Global Effects of Gender Gaps
There are two primary links to the gender gap and economic loss: the inefficient use of human capital and increased fertility rates (3). Women across the globe are limited in their contribution to the labor market due to discrimination embedded in law frameworks and social institutions. This gender gap in employment lowers competition and negatively impacts the economy, since half the population faces a spectrum of obstacles to enter (and advance in) the workforce.
One study (4) shows that countries with large employment and education gender gaps (mainly South Asia, the Middle East and North Africa and Sub-Saharan Africa) correlate with minimal economic growth. If these areas reduced the gender gap in education, they could experience economic growth (though these areas have dealt with unrelated devastation that also contributes to weak economic growth). OECD findings see favorable economic returns with the increase in education across both genders, stating “one extra year of average education (corresponding to a rise in human capital by about 11%) would lead to an average increase in output per capita by around 9%” (5).
Research shows a clear correlation between women who receive lower education and a rise in fertility rates, whereas women with higher education tend to marry later in life and have fewer children (6). There’s a bit of a chicken-and-egg scenario where that can be addressed if the education gender gap narrows. Economists speculate a decrease in gender-based discrimination could increase the world GDP growth rate from 0.03 to 0.6 percentage points by year 2030 (7). According to the OECD (and common sense), “The economy cannot operate at its full potential with hurdles for half of the world’s population. Gender parity is not only a fundamental human right but also a critical economic opportunity” (8). Gender inequality has and will continue to be both a social and economic issue.

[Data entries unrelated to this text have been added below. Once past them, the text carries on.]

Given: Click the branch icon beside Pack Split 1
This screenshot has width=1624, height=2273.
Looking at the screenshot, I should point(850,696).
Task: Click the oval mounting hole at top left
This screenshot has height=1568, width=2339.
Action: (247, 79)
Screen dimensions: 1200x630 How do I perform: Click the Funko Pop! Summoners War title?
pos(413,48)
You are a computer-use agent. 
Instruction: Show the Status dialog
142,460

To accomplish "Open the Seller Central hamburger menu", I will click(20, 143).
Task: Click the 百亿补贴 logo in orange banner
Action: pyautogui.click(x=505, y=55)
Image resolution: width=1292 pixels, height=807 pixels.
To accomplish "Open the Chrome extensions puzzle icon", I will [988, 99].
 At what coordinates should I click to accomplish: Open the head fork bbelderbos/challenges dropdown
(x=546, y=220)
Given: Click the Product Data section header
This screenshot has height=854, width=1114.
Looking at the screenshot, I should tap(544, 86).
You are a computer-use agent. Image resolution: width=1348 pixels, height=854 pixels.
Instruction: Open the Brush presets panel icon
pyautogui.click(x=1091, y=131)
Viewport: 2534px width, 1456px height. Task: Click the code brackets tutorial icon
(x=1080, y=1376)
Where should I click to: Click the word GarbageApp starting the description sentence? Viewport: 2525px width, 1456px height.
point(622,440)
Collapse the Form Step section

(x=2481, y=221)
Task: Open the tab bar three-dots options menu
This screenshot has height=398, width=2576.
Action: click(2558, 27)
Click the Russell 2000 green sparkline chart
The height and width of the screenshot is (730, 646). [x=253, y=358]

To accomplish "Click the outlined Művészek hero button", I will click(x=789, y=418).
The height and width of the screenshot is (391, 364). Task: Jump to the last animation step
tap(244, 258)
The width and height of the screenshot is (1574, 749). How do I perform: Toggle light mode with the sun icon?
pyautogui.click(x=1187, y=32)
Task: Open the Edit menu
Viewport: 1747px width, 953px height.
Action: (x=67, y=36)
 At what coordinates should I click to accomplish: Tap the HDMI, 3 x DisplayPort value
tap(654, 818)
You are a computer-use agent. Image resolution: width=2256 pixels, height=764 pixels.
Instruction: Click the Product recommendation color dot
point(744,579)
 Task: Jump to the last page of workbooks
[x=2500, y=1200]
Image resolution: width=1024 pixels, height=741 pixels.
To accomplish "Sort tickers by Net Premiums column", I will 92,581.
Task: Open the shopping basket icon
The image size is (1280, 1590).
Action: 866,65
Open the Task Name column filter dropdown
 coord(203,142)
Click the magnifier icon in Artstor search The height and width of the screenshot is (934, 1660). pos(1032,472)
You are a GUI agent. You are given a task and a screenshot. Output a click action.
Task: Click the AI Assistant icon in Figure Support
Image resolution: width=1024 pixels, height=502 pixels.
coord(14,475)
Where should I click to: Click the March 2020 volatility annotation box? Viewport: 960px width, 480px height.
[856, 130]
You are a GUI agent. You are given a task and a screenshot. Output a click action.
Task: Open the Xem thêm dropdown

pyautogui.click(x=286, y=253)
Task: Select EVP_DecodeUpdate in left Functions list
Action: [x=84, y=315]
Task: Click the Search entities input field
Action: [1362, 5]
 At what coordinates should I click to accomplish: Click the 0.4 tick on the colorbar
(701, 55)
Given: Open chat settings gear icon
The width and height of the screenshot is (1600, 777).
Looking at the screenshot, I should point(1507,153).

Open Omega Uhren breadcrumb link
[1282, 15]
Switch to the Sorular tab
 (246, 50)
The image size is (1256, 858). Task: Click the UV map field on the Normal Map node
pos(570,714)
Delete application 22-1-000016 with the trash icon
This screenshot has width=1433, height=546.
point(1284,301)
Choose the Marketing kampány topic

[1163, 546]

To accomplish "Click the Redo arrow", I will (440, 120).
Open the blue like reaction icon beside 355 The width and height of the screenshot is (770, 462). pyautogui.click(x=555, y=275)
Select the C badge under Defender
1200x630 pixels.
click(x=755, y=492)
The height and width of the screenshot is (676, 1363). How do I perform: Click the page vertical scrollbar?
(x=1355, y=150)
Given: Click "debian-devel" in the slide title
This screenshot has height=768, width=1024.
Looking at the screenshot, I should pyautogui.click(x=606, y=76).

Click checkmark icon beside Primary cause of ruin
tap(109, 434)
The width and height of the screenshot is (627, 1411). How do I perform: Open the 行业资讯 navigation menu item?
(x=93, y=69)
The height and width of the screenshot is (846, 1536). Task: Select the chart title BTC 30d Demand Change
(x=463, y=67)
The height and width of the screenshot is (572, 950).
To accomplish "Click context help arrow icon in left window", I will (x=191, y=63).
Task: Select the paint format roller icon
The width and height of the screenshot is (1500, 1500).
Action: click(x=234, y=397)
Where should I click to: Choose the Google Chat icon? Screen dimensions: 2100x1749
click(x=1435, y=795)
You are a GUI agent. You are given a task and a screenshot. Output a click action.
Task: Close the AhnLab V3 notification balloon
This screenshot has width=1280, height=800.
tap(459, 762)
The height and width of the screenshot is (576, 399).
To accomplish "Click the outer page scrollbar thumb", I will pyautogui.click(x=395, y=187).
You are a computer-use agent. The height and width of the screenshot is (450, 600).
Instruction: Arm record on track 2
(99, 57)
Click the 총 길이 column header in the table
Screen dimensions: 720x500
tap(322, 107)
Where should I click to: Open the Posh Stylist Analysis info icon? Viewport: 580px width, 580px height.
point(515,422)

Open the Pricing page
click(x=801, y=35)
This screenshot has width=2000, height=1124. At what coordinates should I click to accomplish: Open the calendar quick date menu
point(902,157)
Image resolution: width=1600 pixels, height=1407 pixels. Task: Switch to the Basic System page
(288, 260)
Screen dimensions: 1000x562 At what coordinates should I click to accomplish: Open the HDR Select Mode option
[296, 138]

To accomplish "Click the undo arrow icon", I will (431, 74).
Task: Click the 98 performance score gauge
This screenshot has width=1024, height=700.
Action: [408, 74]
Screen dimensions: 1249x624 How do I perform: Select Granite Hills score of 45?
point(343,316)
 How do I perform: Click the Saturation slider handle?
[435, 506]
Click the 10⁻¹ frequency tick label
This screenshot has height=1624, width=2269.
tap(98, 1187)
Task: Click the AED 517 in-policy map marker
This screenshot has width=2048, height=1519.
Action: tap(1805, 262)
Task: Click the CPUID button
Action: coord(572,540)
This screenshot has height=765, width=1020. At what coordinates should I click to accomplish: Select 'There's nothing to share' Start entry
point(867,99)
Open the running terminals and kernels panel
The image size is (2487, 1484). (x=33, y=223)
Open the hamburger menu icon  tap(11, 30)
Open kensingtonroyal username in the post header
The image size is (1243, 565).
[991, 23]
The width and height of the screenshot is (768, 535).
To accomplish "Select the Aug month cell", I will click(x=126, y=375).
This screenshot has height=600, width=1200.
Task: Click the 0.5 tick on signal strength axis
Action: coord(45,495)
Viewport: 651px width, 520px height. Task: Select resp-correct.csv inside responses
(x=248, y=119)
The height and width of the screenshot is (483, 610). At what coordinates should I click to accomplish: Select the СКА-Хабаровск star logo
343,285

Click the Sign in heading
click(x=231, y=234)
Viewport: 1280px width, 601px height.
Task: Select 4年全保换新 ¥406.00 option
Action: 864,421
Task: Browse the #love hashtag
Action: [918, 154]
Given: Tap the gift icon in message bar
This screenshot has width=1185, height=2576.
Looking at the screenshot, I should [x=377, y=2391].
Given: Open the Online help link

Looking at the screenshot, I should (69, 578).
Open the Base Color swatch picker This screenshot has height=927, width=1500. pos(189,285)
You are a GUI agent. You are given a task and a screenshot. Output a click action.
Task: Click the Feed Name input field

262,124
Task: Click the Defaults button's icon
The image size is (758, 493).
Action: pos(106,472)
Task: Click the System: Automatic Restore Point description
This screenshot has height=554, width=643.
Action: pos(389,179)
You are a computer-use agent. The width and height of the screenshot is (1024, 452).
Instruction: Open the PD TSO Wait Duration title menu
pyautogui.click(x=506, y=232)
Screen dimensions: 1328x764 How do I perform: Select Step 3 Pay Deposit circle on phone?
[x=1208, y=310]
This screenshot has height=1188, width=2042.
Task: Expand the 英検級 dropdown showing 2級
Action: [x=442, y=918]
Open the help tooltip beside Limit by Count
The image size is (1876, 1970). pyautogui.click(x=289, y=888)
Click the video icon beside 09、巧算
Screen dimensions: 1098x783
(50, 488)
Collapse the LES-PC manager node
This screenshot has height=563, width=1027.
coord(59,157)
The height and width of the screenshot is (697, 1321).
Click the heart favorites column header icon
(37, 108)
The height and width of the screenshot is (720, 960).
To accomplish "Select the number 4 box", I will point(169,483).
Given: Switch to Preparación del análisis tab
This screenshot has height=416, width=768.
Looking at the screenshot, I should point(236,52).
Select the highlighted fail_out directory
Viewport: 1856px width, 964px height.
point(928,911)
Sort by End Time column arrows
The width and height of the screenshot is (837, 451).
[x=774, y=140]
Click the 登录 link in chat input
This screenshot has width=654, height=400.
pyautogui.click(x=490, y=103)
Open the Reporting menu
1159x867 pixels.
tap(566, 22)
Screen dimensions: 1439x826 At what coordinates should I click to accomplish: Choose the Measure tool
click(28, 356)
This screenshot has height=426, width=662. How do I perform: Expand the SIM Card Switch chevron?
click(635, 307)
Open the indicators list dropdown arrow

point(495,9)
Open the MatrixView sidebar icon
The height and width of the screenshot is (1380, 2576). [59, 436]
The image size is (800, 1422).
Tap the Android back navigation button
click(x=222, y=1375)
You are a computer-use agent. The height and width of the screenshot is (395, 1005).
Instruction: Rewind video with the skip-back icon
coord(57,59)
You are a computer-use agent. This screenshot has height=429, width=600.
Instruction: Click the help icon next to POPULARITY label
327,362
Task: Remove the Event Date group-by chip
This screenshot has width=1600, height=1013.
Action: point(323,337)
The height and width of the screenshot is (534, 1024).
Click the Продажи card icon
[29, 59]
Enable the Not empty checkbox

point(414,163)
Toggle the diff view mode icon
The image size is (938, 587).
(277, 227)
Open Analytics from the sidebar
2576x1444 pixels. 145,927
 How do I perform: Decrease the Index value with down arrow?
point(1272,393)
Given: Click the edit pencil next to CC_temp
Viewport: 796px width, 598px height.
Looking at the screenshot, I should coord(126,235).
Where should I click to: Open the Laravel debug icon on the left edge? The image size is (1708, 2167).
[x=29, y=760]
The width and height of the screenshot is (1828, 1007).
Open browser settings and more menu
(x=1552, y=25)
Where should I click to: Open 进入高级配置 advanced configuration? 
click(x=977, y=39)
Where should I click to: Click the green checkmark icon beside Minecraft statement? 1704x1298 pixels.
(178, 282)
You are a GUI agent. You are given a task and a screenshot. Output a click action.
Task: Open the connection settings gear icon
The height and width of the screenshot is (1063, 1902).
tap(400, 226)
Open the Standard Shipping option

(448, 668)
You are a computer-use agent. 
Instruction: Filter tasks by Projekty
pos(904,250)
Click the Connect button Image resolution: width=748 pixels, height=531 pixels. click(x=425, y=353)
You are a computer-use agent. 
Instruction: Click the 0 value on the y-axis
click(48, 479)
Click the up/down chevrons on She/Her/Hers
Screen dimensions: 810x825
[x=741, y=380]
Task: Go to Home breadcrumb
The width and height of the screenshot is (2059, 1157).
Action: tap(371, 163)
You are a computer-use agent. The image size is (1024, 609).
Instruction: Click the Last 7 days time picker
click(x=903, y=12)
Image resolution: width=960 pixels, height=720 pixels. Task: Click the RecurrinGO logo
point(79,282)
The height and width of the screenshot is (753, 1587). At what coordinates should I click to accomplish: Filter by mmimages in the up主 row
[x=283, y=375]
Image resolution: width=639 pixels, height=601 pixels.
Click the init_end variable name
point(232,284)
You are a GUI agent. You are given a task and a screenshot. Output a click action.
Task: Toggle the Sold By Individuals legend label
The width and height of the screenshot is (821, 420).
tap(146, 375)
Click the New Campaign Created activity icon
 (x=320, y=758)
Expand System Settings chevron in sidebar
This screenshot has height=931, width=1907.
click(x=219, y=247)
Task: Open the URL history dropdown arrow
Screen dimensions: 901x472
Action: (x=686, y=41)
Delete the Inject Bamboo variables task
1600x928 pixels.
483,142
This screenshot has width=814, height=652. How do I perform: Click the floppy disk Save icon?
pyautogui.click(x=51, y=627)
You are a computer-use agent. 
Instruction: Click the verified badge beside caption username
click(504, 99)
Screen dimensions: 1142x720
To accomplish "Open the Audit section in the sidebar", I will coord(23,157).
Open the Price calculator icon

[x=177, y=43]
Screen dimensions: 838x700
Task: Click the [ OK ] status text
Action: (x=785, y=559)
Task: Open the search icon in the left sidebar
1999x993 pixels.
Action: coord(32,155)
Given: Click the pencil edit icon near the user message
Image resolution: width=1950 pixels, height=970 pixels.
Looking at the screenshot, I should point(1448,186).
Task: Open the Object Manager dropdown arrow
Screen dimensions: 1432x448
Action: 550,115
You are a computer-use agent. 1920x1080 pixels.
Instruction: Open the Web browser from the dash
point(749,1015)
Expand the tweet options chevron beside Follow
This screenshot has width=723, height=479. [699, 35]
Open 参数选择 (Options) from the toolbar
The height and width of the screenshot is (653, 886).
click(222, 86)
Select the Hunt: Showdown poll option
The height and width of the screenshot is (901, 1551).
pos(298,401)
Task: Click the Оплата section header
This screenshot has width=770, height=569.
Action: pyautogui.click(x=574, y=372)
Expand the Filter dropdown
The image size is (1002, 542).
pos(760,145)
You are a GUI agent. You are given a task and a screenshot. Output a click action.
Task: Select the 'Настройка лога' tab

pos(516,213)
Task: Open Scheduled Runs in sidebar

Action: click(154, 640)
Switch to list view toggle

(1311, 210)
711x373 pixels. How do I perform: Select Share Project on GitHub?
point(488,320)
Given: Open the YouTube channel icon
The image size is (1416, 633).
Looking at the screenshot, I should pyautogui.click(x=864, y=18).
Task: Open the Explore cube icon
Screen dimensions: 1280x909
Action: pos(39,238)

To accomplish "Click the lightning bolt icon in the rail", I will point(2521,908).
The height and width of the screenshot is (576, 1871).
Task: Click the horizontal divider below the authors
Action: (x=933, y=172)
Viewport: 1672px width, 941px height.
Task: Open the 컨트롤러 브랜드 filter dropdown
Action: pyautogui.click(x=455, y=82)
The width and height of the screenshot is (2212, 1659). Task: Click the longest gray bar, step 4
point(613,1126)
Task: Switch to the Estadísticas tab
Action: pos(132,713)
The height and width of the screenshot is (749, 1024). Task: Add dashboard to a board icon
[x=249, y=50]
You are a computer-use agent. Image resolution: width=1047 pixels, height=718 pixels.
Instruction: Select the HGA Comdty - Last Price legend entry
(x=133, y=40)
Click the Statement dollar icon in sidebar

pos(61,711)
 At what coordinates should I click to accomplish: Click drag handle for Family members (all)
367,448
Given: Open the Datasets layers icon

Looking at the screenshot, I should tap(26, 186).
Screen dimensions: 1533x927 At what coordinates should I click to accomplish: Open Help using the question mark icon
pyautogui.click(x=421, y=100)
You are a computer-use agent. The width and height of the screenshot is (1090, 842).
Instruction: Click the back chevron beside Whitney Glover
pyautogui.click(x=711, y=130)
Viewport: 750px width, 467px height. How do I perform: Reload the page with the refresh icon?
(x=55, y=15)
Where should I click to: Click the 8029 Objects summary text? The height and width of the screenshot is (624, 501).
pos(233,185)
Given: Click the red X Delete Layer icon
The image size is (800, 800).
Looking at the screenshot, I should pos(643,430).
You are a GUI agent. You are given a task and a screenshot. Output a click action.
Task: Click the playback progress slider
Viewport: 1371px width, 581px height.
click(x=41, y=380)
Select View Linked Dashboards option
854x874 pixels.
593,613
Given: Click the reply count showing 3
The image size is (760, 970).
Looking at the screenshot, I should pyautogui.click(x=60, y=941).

Identifying where pieces of this outdated paradigm are protected is the first step toward removing them. Disrupting social institutions housing discriminatory models that we follow by law would not only improve women’s rights, but the global monetary standard of living would increase (9). This kind of economic change cannot be achieved with effort from only half the population. This global change counts on everyone.
Where to Start
Despite increased awareness around the inequality and the clear cost to everyone, experts across disciplines agree this continues because it’s “... embedded in and reinforced by everyday codes of behavior” (10). We are losing talent in the workplace because women do not have “genuine male allies,” according to a recent article in the Harvard Business Review. A genuine male ally, defined by Debra Meyerson and Megan Tompkins’ research presented in the article, finds three traits in common with real-deal male allies of institutional change:
- insider knowledge on the organization
- deep awareness of the cost of inequality and its effect on everyone
- genuine dedication to “what’s right and just,” (i.e. no reputation of shoving his head in the sand.)
According to the article, men consider themselves allies, but are not taking action when encountering discriminatory behavior. We can blame it on the “bystander effect” or our ingrained attraction to conformity, but therein lies the issue: the majority opinion we carelessly conform to is calling for disruption, for the sake of parity and economic growth.